Examination at the age of eight years, showed a boy with normal intelligence with normal speech, hearing and vision. Craniofacially, his face was minimally dysmorphic. Bilateral dysplastic ears, and extension of his hair to the lateral part of the forehead were present. Clinically the nose looks normal but radiographically there was mild nasomaxillary hypoplasia. The spine showed significant thoracic kyphosis.

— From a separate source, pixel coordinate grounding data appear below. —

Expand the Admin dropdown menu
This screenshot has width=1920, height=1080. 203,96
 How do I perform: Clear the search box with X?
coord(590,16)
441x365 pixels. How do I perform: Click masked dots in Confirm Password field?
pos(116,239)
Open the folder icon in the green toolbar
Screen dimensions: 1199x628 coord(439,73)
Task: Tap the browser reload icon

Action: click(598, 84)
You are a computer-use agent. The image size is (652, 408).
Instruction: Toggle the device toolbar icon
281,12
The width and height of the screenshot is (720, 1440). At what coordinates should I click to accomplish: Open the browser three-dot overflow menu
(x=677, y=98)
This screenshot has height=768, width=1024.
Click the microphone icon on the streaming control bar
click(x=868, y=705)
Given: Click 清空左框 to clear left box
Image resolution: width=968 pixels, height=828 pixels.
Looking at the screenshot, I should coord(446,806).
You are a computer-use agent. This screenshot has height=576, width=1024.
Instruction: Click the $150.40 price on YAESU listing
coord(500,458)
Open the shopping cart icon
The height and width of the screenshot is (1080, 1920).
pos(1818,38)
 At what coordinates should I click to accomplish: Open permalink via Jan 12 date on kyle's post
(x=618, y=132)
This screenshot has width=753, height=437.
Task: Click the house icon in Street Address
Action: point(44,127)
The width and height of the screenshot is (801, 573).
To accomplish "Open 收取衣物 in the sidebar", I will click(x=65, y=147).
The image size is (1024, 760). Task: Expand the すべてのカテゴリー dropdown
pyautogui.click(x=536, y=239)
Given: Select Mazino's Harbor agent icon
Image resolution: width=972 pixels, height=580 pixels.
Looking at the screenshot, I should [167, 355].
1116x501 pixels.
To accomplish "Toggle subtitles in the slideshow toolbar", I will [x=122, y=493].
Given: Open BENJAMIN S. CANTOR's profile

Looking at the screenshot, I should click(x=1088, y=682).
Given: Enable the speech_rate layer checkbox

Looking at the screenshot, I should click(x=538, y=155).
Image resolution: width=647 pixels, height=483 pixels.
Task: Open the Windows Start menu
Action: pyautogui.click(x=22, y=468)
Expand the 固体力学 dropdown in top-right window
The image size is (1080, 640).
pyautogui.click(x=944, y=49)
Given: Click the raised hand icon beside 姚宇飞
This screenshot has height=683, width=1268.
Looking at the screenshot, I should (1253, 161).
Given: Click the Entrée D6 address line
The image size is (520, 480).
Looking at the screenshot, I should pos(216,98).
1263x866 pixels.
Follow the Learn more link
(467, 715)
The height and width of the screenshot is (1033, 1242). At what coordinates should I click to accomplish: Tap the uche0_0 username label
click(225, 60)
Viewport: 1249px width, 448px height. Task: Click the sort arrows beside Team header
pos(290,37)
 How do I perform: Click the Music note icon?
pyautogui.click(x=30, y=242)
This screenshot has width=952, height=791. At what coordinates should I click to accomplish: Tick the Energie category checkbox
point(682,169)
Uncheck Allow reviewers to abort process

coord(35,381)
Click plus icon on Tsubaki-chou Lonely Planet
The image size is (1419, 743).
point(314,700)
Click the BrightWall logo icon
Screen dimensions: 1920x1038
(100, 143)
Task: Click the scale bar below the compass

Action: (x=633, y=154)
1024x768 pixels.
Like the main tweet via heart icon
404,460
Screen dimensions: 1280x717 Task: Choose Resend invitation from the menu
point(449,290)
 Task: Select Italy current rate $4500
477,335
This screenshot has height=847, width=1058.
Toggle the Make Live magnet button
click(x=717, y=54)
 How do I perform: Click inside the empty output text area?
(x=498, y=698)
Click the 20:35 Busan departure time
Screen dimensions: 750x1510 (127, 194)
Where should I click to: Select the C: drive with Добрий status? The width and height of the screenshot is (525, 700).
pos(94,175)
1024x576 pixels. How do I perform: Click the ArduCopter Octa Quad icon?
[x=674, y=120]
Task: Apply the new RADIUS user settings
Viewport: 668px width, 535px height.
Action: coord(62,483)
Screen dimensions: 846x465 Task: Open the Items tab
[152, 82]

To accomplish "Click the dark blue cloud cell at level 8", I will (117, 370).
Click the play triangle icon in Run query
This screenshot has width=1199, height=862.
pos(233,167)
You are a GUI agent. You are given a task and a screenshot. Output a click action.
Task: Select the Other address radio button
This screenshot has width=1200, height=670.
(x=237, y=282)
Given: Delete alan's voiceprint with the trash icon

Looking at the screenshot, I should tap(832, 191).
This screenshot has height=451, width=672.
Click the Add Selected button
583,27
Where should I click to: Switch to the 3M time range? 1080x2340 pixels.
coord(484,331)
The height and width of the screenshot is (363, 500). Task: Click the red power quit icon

He had a short stature of -2 SD, profound and bilateral mesomelic shortening of the upper limbs (absent radii) associated with oligodactyly (bilateral absence of the first fingers) and partial syndactyly. A unilateral tibiofibular hypoplasia was evident with subsequent development of ball and socket (ankle joint) deformity in connection with absent talus. Mild hypoplasia of the terminal phalanges of the deformed lower limb was present. Laboratory studies showed normal white and red blood cell and platelet counts, normal calcium, phosphorus, and alkaline phosphatase levels. Urine aminoacids and mucopolysaccharides were normal, and he had a normal karyotype. No specific genetic testing has been designated for this child. Renal ultrasound and echocardiodoppler were normal. On the bases of skeletal survey, the lateral skull radiograph showed unusual skull-base sclerosis associated with J-shaped cella turcica and a large sphenoid sinus, multiple patent sutures, mild nasomaxillary/mandibular hypoplasia and odontoid hypoplasia (fig 3). Lateral spine radiograph showed malsegmentation of the upper thoracic vertebrae associated with scalloping of the posterior-end plates of the lumbar vertebrae. There was exaggerating lumbar lordosis associated with thoracic kyphosis (fig 4). Anteroposterior radiograph of the lower limbs showed profound unilateral tibiofibular hypoplasia with subsequent development of ball and socket ankle joint secondary to fibular-tarsal dysplasia. The right tibia showed relative hypoplasia. Dysplasia of the tarsal and the metatarsals and hypoplasia of the terminal phalanges were evident (fig 5). Ilizarov technique has been successfully performed for the lower limb deformity. The discrepancy in the muscle bulk of the lower limbs was secondary to disuse atrophy (fig 6).